─── DATASET ───

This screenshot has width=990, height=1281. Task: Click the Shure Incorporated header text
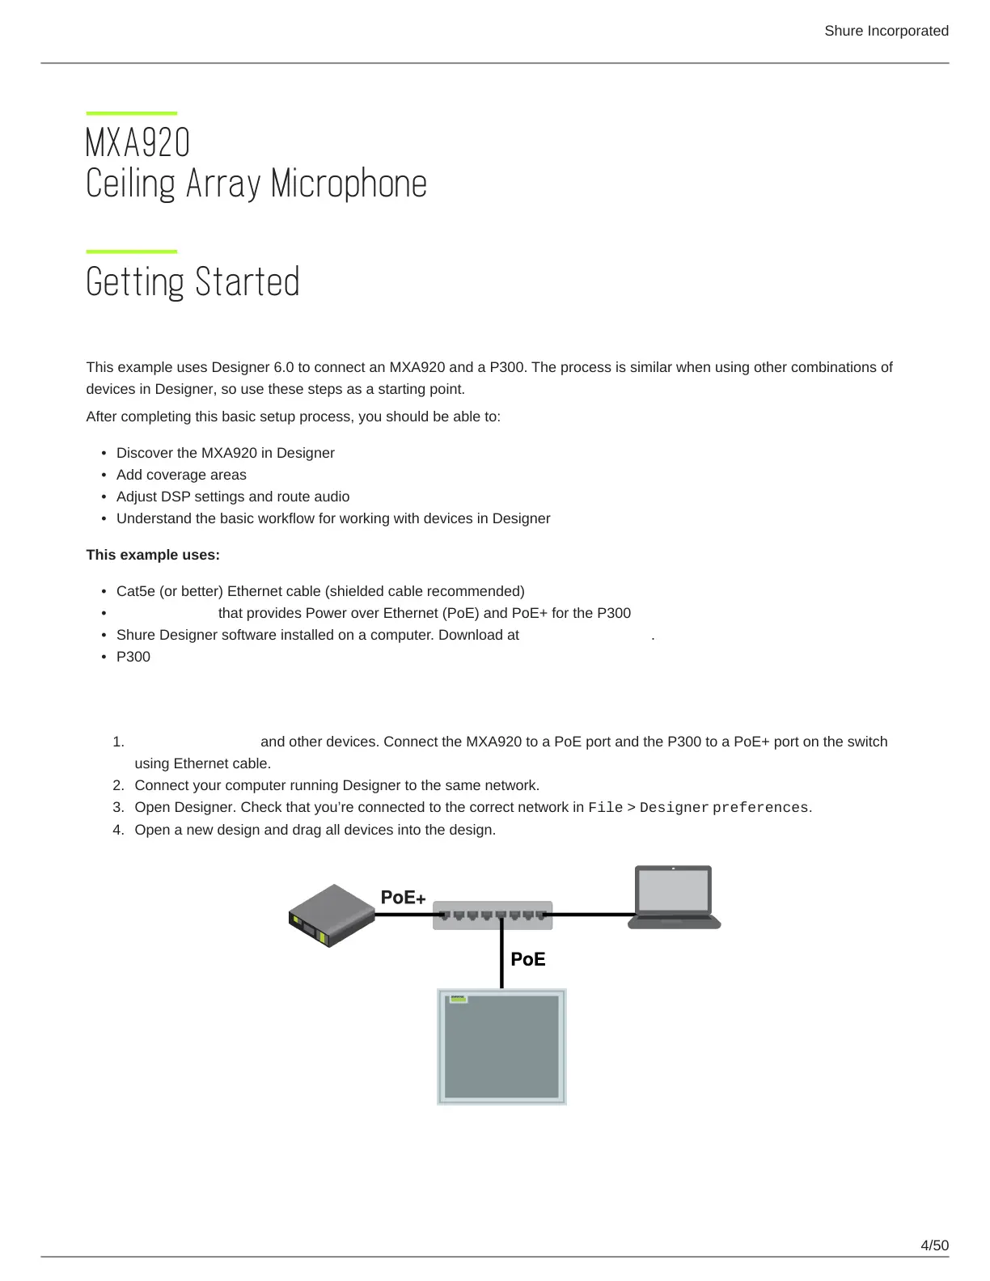click(886, 31)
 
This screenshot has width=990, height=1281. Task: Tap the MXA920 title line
click(138, 143)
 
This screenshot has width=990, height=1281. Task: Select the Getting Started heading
click(192, 282)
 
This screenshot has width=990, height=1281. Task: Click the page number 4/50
click(934, 1245)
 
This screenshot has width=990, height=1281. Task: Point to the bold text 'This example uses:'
click(153, 555)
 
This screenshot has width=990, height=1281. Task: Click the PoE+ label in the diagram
click(403, 898)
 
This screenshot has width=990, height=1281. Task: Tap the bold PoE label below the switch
click(528, 959)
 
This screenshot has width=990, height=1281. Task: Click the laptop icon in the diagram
click(674, 898)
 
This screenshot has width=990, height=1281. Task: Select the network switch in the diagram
click(493, 915)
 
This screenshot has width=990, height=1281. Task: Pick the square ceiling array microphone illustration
click(501, 1046)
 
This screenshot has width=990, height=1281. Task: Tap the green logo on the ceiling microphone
click(458, 999)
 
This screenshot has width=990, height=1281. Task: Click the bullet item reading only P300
click(133, 657)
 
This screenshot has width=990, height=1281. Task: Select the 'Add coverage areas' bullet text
click(181, 475)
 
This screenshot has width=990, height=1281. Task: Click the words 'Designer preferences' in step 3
click(724, 808)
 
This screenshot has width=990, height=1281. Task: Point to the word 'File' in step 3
click(605, 808)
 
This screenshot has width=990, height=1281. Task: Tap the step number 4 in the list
click(118, 830)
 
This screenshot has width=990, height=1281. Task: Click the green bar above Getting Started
click(131, 252)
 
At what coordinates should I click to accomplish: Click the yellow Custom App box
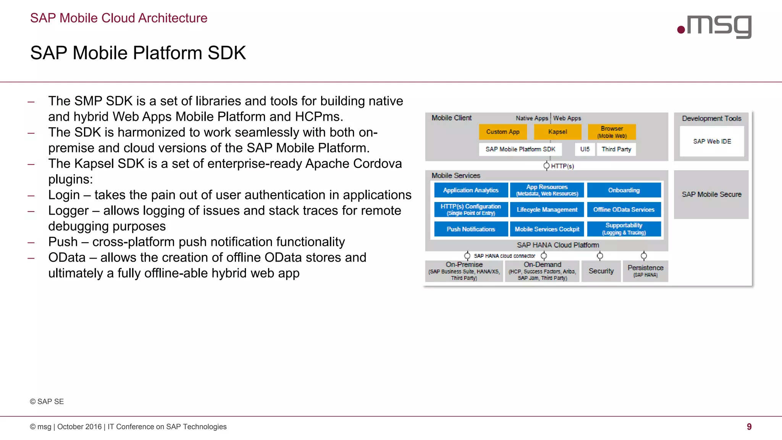click(502, 132)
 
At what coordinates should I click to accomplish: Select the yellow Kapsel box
click(557, 132)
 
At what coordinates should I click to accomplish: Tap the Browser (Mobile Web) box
click(612, 132)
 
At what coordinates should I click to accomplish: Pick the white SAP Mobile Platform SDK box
click(520, 149)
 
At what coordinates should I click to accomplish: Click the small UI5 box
click(585, 149)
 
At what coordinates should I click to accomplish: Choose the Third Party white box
click(616, 149)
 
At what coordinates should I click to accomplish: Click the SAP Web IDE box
click(712, 141)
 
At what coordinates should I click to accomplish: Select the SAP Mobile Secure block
click(711, 194)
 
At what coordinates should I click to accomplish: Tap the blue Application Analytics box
click(471, 190)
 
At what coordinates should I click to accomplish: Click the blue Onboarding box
click(624, 190)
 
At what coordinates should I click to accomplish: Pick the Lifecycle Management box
click(547, 210)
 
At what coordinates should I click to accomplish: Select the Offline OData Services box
click(624, 210)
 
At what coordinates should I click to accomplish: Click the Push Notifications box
click(471, 229)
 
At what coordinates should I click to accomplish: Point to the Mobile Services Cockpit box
click(547, 229)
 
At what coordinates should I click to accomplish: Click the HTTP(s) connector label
click(562, 166)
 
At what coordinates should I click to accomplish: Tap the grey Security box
click(601, 271)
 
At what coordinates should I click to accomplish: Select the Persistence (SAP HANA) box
click(645, 271)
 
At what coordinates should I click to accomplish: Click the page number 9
click(749, 427)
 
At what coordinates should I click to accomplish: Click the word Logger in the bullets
click(68, 210)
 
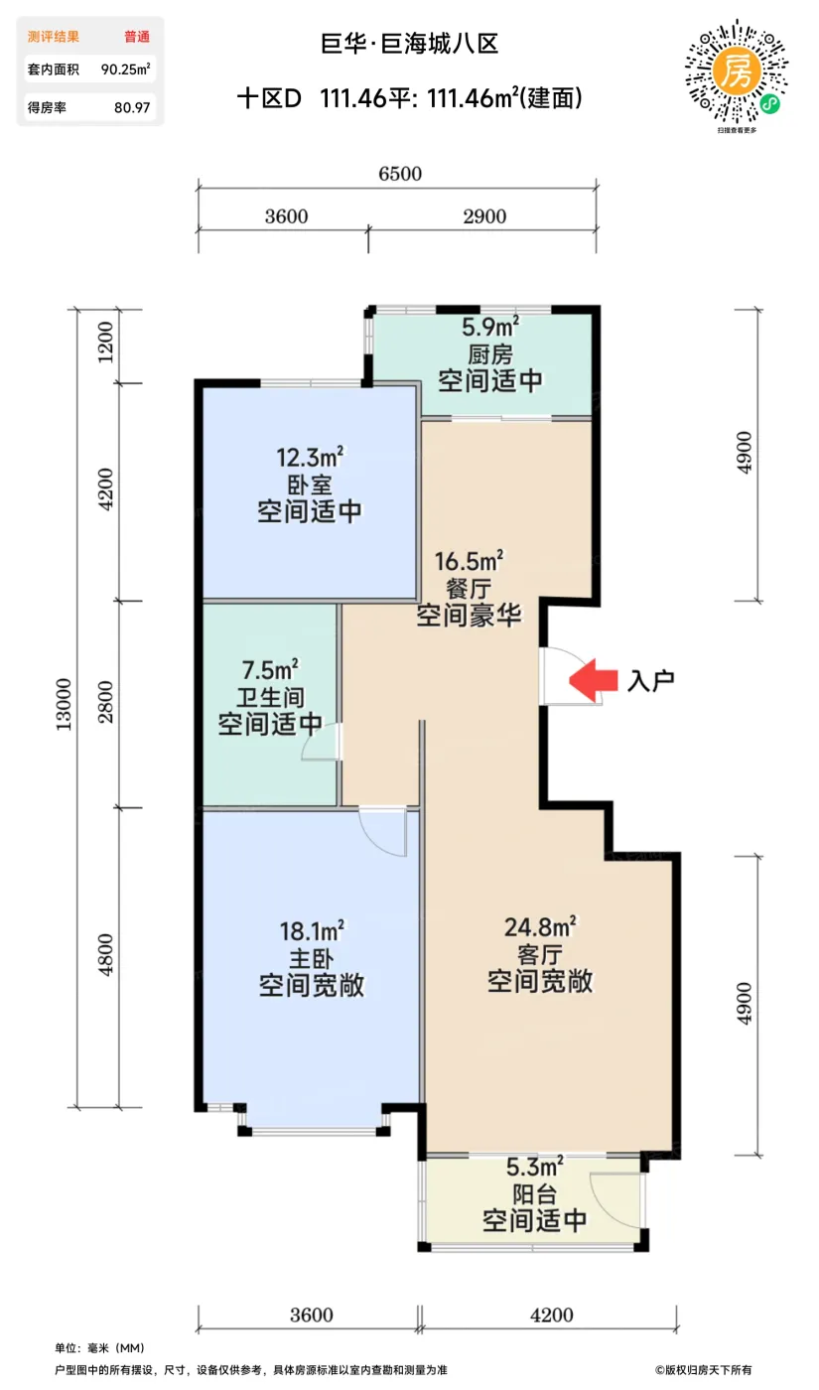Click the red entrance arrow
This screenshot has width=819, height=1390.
(593, 680)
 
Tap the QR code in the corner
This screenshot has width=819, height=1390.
(737, 73)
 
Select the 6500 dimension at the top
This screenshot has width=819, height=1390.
(400, 174)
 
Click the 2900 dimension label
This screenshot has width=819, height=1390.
(484, 216)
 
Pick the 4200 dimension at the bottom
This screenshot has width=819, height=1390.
(552, 1315)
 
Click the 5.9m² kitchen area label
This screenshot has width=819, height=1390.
(490, 327)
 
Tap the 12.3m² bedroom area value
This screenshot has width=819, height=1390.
(310, 458)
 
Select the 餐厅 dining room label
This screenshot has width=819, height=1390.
(469, 588)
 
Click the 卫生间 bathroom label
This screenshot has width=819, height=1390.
(270, 697)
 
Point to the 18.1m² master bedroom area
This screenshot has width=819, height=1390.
(312, 931)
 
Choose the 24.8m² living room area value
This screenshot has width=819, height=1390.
(540, 927)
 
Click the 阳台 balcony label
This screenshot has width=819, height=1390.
(535, 1193)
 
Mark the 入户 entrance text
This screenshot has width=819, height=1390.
(651, 681)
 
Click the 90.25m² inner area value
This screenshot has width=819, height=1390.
(126, 70)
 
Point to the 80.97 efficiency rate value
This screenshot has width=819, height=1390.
(132, 108)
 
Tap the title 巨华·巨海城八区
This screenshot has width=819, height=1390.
(409, 44)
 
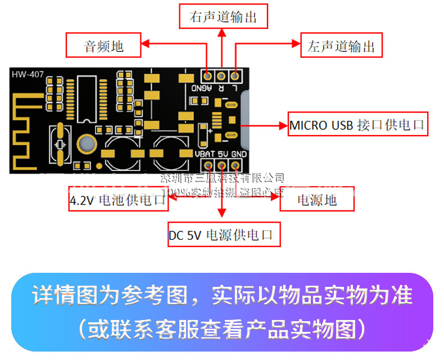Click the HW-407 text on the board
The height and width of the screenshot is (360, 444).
(28, 74)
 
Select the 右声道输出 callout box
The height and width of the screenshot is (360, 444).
(223, 17)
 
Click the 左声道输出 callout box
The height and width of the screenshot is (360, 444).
(341, 46)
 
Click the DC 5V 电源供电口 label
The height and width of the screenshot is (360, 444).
(224, 235)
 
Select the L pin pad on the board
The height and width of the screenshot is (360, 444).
(234, 75)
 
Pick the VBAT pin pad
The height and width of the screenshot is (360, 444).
(209, 165)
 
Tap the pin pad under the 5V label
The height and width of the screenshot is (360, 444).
(222, 165)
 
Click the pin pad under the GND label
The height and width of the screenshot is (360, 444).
(235, 165)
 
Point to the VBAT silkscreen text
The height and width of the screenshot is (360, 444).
(205, 154)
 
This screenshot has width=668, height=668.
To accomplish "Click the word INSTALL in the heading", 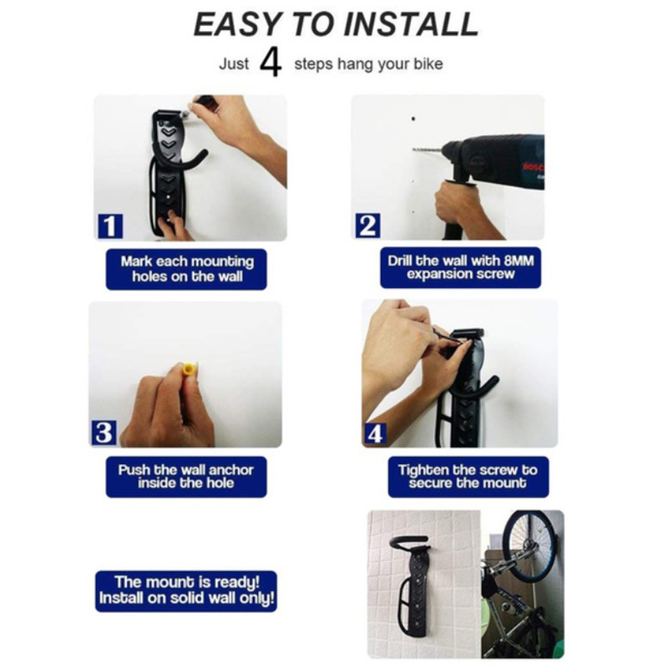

───

:: EXERCISE BRIEF ::
Copy out every one of the items above word for word, leaving out the pictures.

:: WRITTEN ANSWER ::
This screenshot has width=990, height=1281. Task: Click the Shure Incorporated header text
click(886, 31)
 
This screenshot has width=990, height=1281. Task: Tap the MXA920 title line
click(138, 143)
 
This screenshot has width=990, height=1281. Task: Select the Getting Started heading
click(192, 282)
 
This screenshot has width=990, height=1281. Task: Click the page number 4/50
click(934, 1245)
 
This screenshot has width=990, height=1281. Task: Point to the bold text 'This example uses:'
click(153, 555)
 
This screenshot has width=990, height=1281. Task: Click the PoE+ label in the diagram
click(403, 898)
 
This screenshot has width=990, height=1281. Task: Tap the bold PoE label below the switch
click(528, 959)
 
This screenshot has width=990, height=1281. Task: Click the laptop icon in the diagram
click(674, 898)
 
This screenshot has width=990, height=1281. Task: Select the network switch in the diagram
click(493, 915)
 
This screenshot has width=990, height=1281. Task: Pick the square ceiling array microphone illustration
click(501, 1046)
 
This screenshot has width=990, height=1281. Task: Tap the green logo on the ceiling microphone
click(458, 999)
 
This screenshot has width=990, height=1281. Task: Click the bullet item reading only P300
click(133, 657)
 
This screenshot has width=990, height=1281. Task: Select the 'Add coverage areas' bullet text
click(181, 475)
 
This screenshot has width=990, height=1281. Task: Click the words 'Designer preferences' in step 3
click(724, 808)
 
This screenshot has width=990, height=1281. Task: Point to the word 'File' in step 3
click(605, 808)
 
This screenshot has width=990, height=1281. Task: Tap the step number 4 in the list
click(118, 830)
 
This screenshot has width=990, height=1281. Task: Click the green bar above Getting Started
click(131, 252)
 
At what coordinates should I click to accomplish: Click the yellow Custom App box
click(502, 132)
 
At what coordinates should I click to accomplish: Select the yellow Kapsel box
click(557, 132)
 
At what coordinates should I click to accomplish: Tap the Browser (Mobile Web) box
click(612, 132)
 
At what coordinates should I click to accomplish: Pick the white SAP Mobile Platform SDK box
click(520, 149)
 
At what coordinates should I click to accomplish: Click the small UI5 box
click(585, 149)
 
At what coordinates should I click to accomplish: Choose the Third Party white box
click(616, 149)
 
At what coordinates should I click to accomplish: Click the SAP Web IDE box
click(712, 141)
 
At what coordinates should I click to accomplish: Select the SAP Mobile Secure block
click(711, 194)
 
At what coordinates should I click to accomplish: Tap the blue Application Analytics box
click(471, 190)
 
At what coordinates should I click to accomplish: Click the blue Onboarding box
click(624, 190)
 
At what coordinates should I click to accomplish: Pick the Lifecycle Management box
click(547, 210)
 
At what coordinates should I click to accomplish: Select the Offline OData Services box
click(624, 210)
 
At what coordinates should I click to accomplish: Click the Push Notifications box
click(471, 229)
 
At what coordinates should I click to accomplish: Point to the Mobile Services Cockpit box
click(547, 229)
 
At what coordinates should I click to accomplish: Click the HTTP(s) connector label
click(562, 166)
 
At what coordinates should I click to accomplish: Tap the grey Security box
click(601, 271)
 
At what coordinates should I click to accomplish: Select the Persistence (SAP HANA) box
click(645, 271)
 
At what coordinates should I click to accomplish: Click the page number 9
click(749, 427)
 
At what coordinates should I click to accomplish: Click the word Logger in the bullets
click(68, 210)
 
Click the red entrance arrow
This screenshot has width=819, height=1390.
(593, 680)
 
Tap the QR code in the corner
This screenshot has width=819, height=1390.
(737, 73)
 
Select the 6500 dimension at the top
This screenshot has width=819, height=1390.
(400, 174)
 
Click the 2900 dimension label
This screenshot has width=819, height=1390.
(484, 216)
 
Pick the 4200 dimension at the bottom
This screenshot has width=819, height=1390.
(552, 1315)
 
Click the 5.9m² kitchen area label
This screenshot has width=819, height=1390.
(490, 327)
 
Tap the 12.3m² bedroom area value
This screenshot has width=819, height=1390.
(310, 458)
 
Select the 餐厅 dining room label
This screenshot has width=819, height=1390.
(469, 588)
 
Click the 卫生间 bathroom label
This screenshot has width=819, height=1390.
(270, 697)
 
Point to the 18.1m² master bedroom area
This screenshot has width=819, height=1390.
(312, 931)
 
Choose the 24.8m² living room area value
This screenshot has width=819, height=1390.
(540, 927)
 
Click the 阳台 balcony label
This screenshot has width=819, height=1390.
(535, 1193)
 
Mark the 入户 entrance text
This screenshot has width=819, height=1390.
(651, 681)
 
Click the 90.25m² inner area value
This screenshot has width=819, height=1390.
(126, 70)
 
Point to the 80.97 efficiency rate value
This screenshot has width=819, height=1390.
(132, 108)
 
Tap the title 巨华·巨海城八区
This screenshot has width=819, height=1390.
(409, 44)
 
Click the HW-407 text on the board
The height and width of the screenshot is (360, 444).
(28, 74)
 
Select the 右声道输出 callout box
The height and width of the screenshot is (360, 444).
(223, 17)
 
Click the 左声道输出 callout box
The height and width of the screenshot is (360, 444).
(341, 46)
 
Click the DC 5V 电源供电口 label
The height and width of the screenshot is (360, 444).
(224, 235)
 
Select the L pin pad on the board
The height and width of the screenshot is (360, 444).
(234, 75)
 
Pick the VBAT pin pad
The height and width of the screenshot is (360, 444).
(209, 165)
 
Tap the pin pad under the 5V label
The height and width of the screenshot is (360, 444).
(222, 165)
 
Click the pin pad under the GND label
The height and width of the screenshot is (360, 444).
(235, 165)
 
Point to the VBAT silkscreen text
The height and width of the screenshot is (360, 444).
(205, 154)
 
This screenshot has width=668, height=668.
To accomplish "Click the word INSTALL in the heading", 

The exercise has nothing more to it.